(EXCERPTED TEXT begins)

Engaging with physicians on provincial transcription services

May 12, 2016

There’s nothing quite like a face-to-face conversation. It’s real, dynamic, and it can help establish bonds that last.

That’s why we were so pleased to have the opportunity to engage with physicians firsthand at the Saskatchewan Medical Association’s Representative Assembly on May 6 and 7.

“We weren’t just an exhibitor,” said Andrew Will, CEO of 3sHealth. “Our goal was to build connections in-person that will be meaningful in the long run.

Pictured above: Interested physicians are shown new voice recognition technology.

“While we shared information about shared services, mostly we listened to find out how we as a system can better meet the needs of providers and the patients they care for.”

One way we are all working together to do just that is through the provincial transcription services project, which is about improving the accuracy of dictations and getting medical reports that have been transcribed onto the patient’s chart in less time. Accurate and timely information is vital to providing high-quality patient care.

The booth was set up to showcase some of the improvements that are already starting to happen throughout the province to positively transform how dictation and transcription services are delivered.

“It was great being able to demonstrate new voice recognition technology called Fluency Direct,” said Lorne Shiplack, Acting Manager of Provincial Transcription Services. “Family physicians will be able to get this technology for their offices. Once installed, it will significantly improve the dictation and transcription process.”

(EXCERPTED TEXT ends)
(STORED DATA begins)

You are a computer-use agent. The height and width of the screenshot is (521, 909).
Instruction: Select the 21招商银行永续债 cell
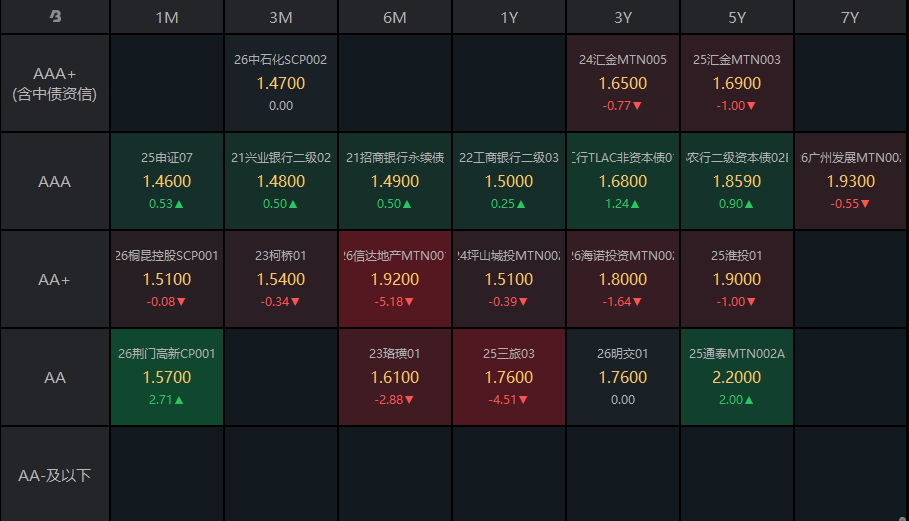[x=395, y=181]
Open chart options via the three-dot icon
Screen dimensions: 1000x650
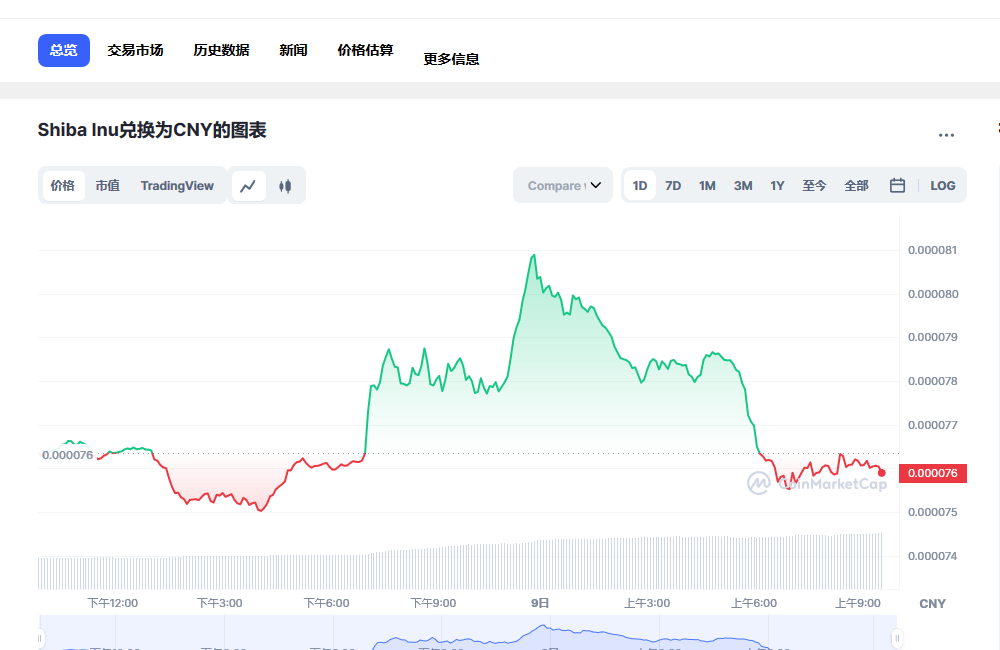coord(946,135)
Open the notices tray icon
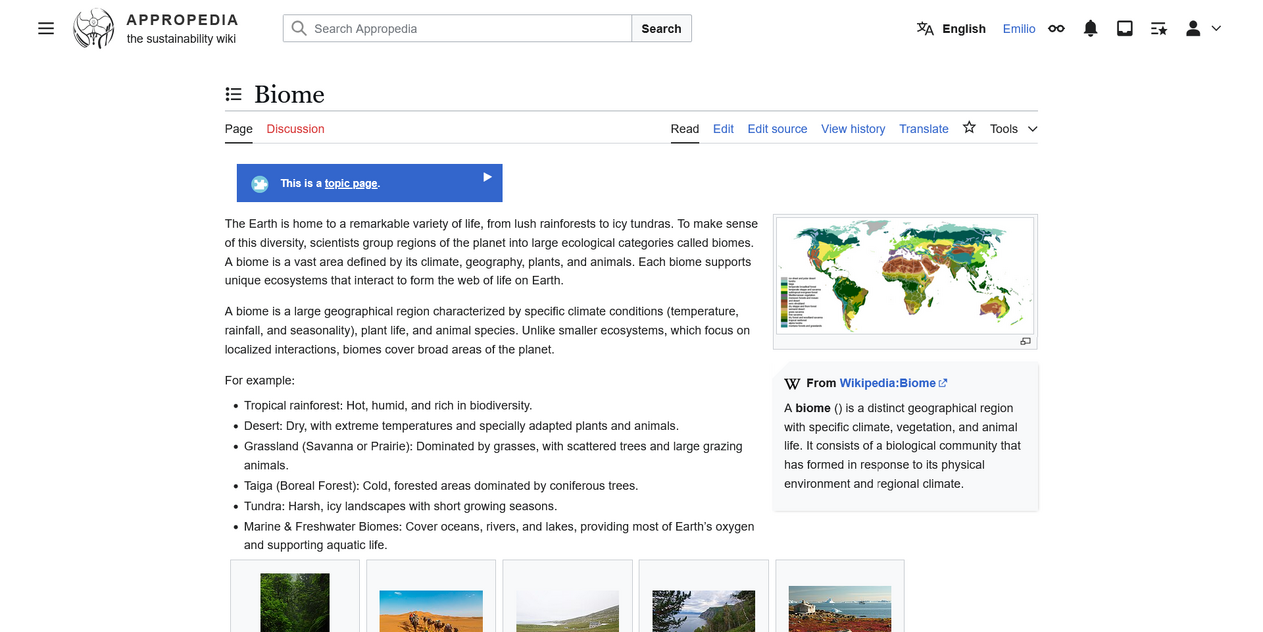 click(x=1125, y=28)
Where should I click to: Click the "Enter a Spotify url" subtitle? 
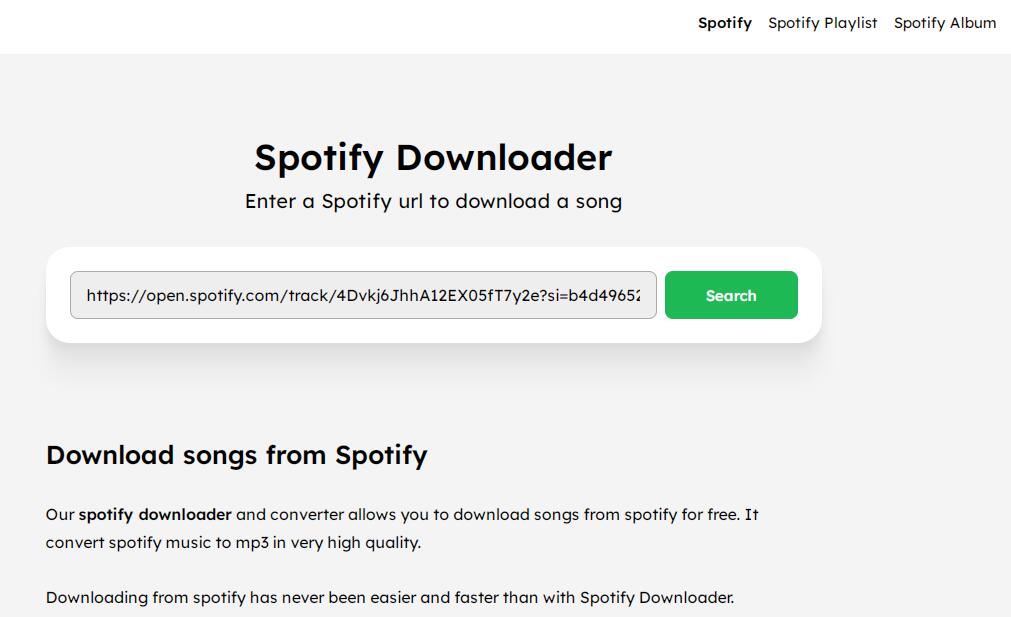click(x=432, y=201)

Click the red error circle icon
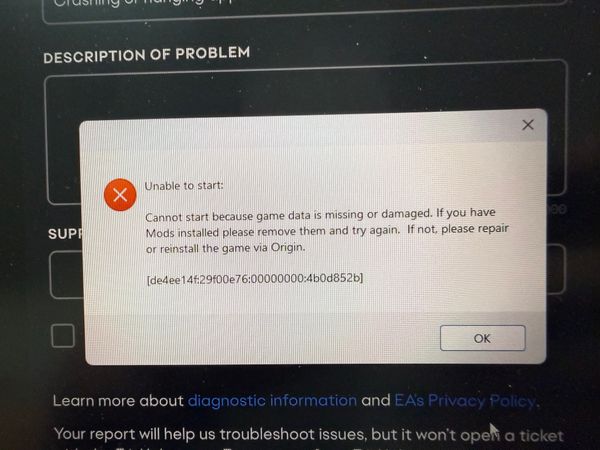[120, 195]
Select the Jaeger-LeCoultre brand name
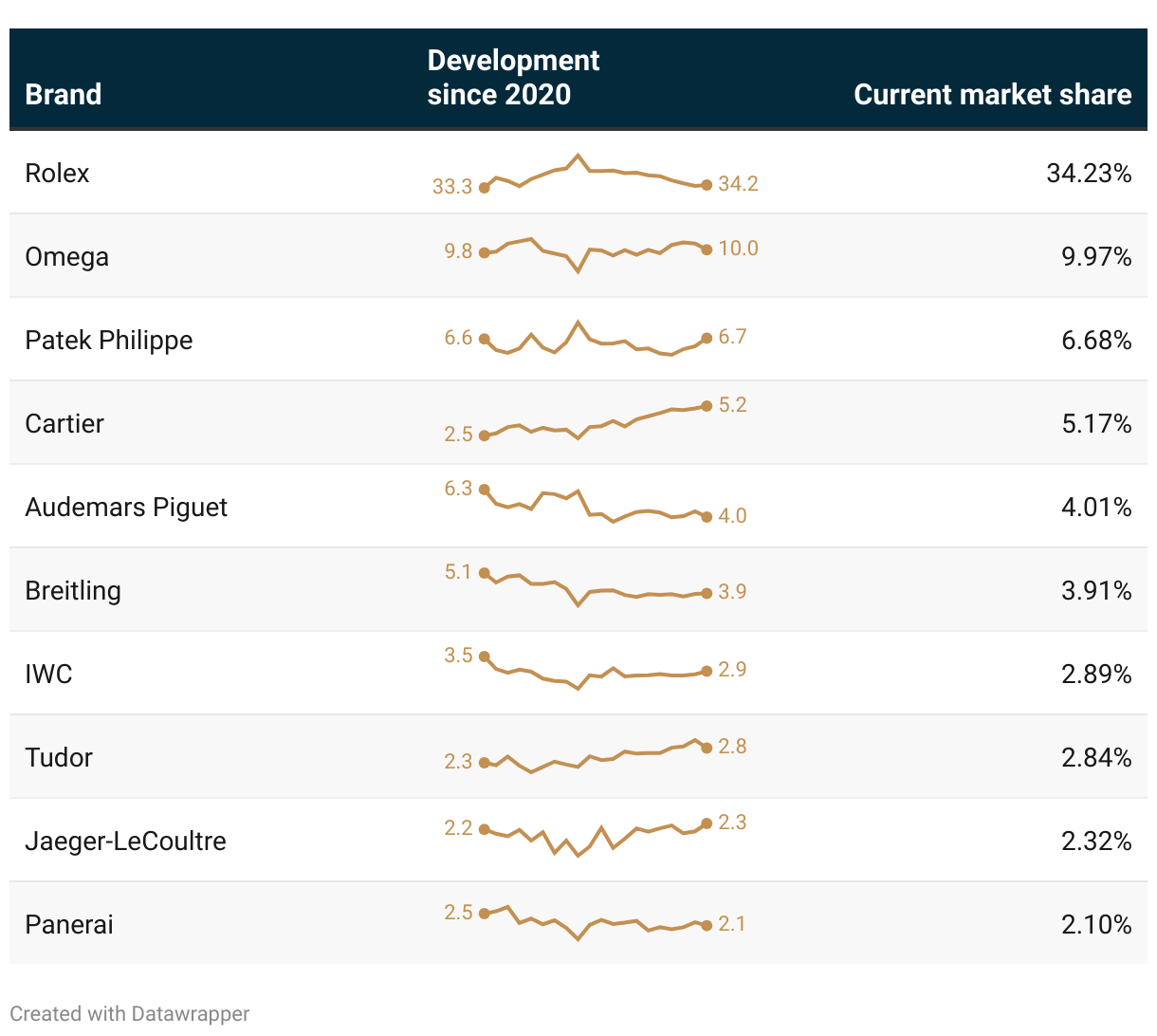 pos(125,842)
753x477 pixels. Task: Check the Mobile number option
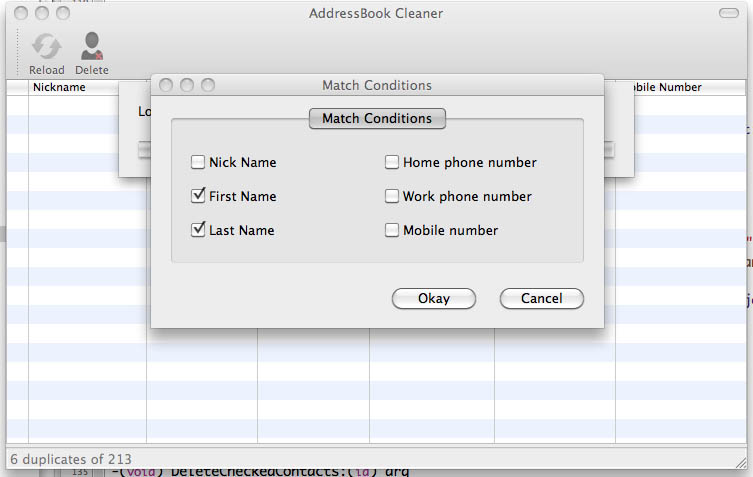[x=392, y=230]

(STORED DATA ends)

*TO DO:*
A. In the article on provincial transcription services, what is the name of the voice recognition technology demonstrated at the booth?
B. Please write what comes next in the article on provincial transcription services, starting after its last sentence.
These records have no connection to the article on provincial transcription services.

*SOLVED PROBLEMS:*
A. Fluency Direct.

B.
The technology essentially takes the place of the keyboard. With it, physicians and other clinicians can dictate medical reports quickly and easily. Whatever they say instantly shows up on the screen.
They can then edit their text using voice commands, all in real-time.                                       Pictured above: Physicians discuss transformation with 3sHealth.

“The technology is designed to integrate with the existing electronic medical records systems already in use at doctors’ offices across the province, which is great for patients and providers,” explains Shiplack. “What’s neat about Fluency Direct is that the speech profile of an individual physician will follow them into clinical care settings, like hospitals and other health centres.” The reason is that similar technology, Fluency for Transcription, is right now being introduced to acute care health facilities throughout Saskatchewan. Sun Country moved on to the new Fluency for Transcription system in April and Prairie North is in the process of transitioning with more regions to come.

“This means that the accuracy of a physician’s dictations will be maintained no matter which Fluency system the physician uses or where that physician dictates from,” said Shiplack. “We talked to a lot of physicians who are quite interested in the product, which is very exciting news!”

3sHealth is currently working closely with the SMA to determine next steps in terms of how to proceed with rolling out Fluency Direct to interested physicians. One thing is clear, two-way, face-to-face engagement like the kind that was on display at the Representative Assembly will be key to the successful, long-term transformation of transcription and other shared service opportunities.

Pictured above: A physician learns more about Fluency Direct.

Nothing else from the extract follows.